Vincenzo non sapeva se ridere o trattenersi per non apparire scortese. Che razza di discorsi faceva quella donna? Certo, se aveva un bar ed era abituata a vedere gente di ogni tipo, doveva essere abituata ad avere a che fare con almeno qualche occasionale soggetto bizzarro, quindi dire cose strampalate poteva essere un'abitudine, per lei, ma non c'era motivo di farlo in sua presenza.
Optò per una battuta: «Ammetto che i miei occhi viola possano affascinare, ma non ho mai pensato che tutte le donne che incontro vogliano saltarmi addosso. Questo pensiero non mi aveva nemmeno sfiorato.»
«Ma una fidanzata ce l'hai?»
Vincenzo sospirò.
«Se proprio lo vuoi sapere, diversamente da Enrico, io ho trovato l'amore della mia vita, anche se la situazione non è semplice quanto vorrei.»
Preferì non aggiungere altro, e peraltro gli venne da pensare che, quando la stessa Olimpia gli aveva chiesto delucidazioni sulla vita sentimentale di Enrico, non si era nemmeno accorta del fatto che non le avesse dato risposta.
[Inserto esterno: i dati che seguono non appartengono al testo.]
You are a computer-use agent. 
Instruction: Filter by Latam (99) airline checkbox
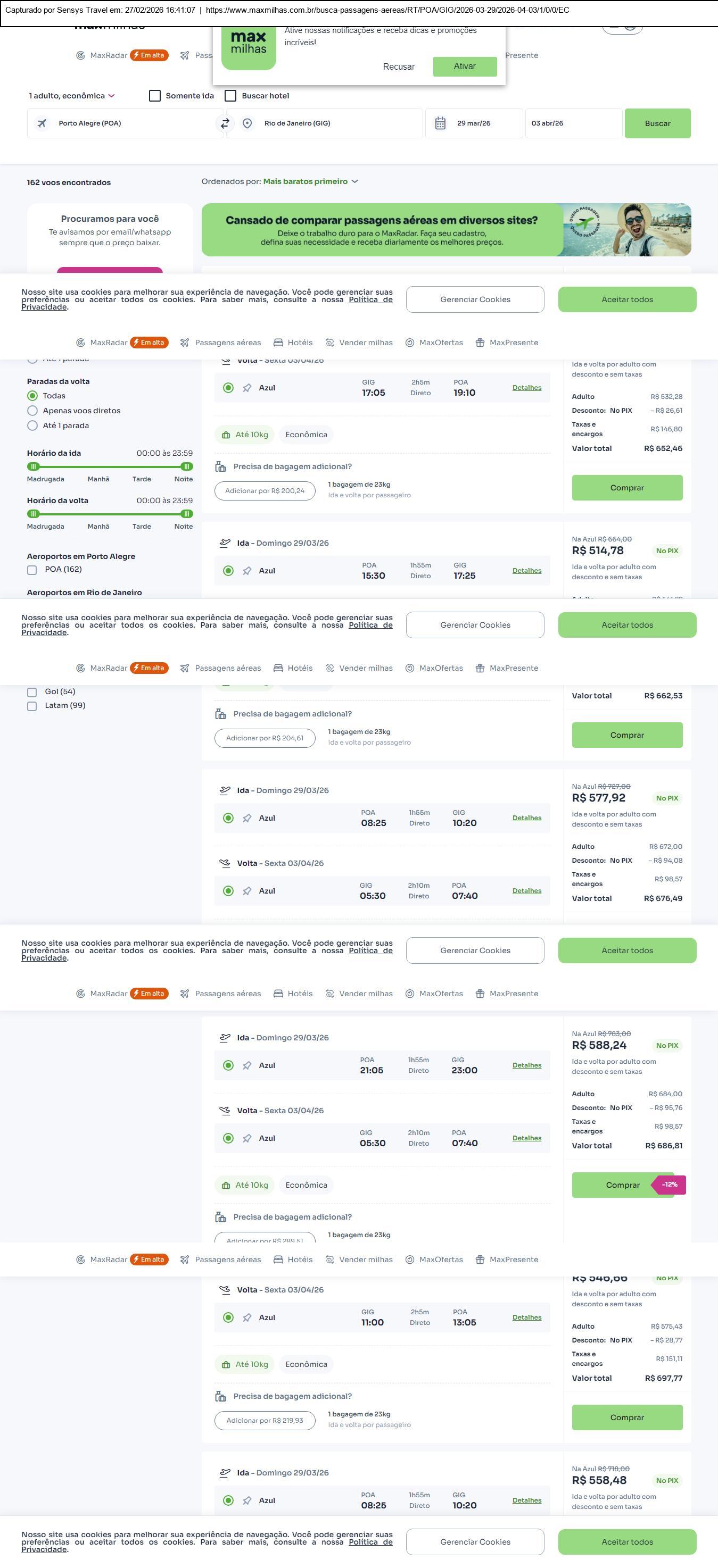tap(32, 706)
Doveva sapere anche che era single, a meno che, addirittura, non avesse una storia proprio con lei. Nemmeno quell'ipotesi l'avrebbe sorpreso più di tanto.
«Sei fortunato» osservò Olimpia. «O almeno, lo spero per te. Anch'io mi ritenevo fortunata, prima che mio marito mi lasciasse.» Sospirò. «Pazienza, è andata così. Mi auguro che tu e la persona che ami possiate stare insieme per tutta la vita.»
Vincenzo abbassò lo sguardo.
«Lo spero anch'io.»
Olimpia si alzò in piedi.
«Si sta facendo tardi, è meglio che vada. Ti aspetto al bar, se vorrai venire.»
Vincenzo annuì.
«Magari farò un giro, uno di questi giorni.»
«Verrai sul serio?»
«Perché no? È solo un bar. Penso di non correre pericoli.»
«Puoi stare sicuro, con me» ribatté Olimpia. «Ammetto di potere sembrare strana, ma sono innocua.»
Furono le ultime parole che si scambiarono, prima che la misteriosa amica d'infanzia di Enrico se ne andasse. Vincenzo la guardò allontanarsi, con una certezza: sarebbe andato da lei. Enrico era il figlio di Giuseppe Bianchi e Olimpia aveva qualche genere di rapporto con lui. Era improbabile che avesse a che vedere con la storia del licenziamento di Giuseppe, ma non poteva escluderlo a priori. Era da tenere d'occhio.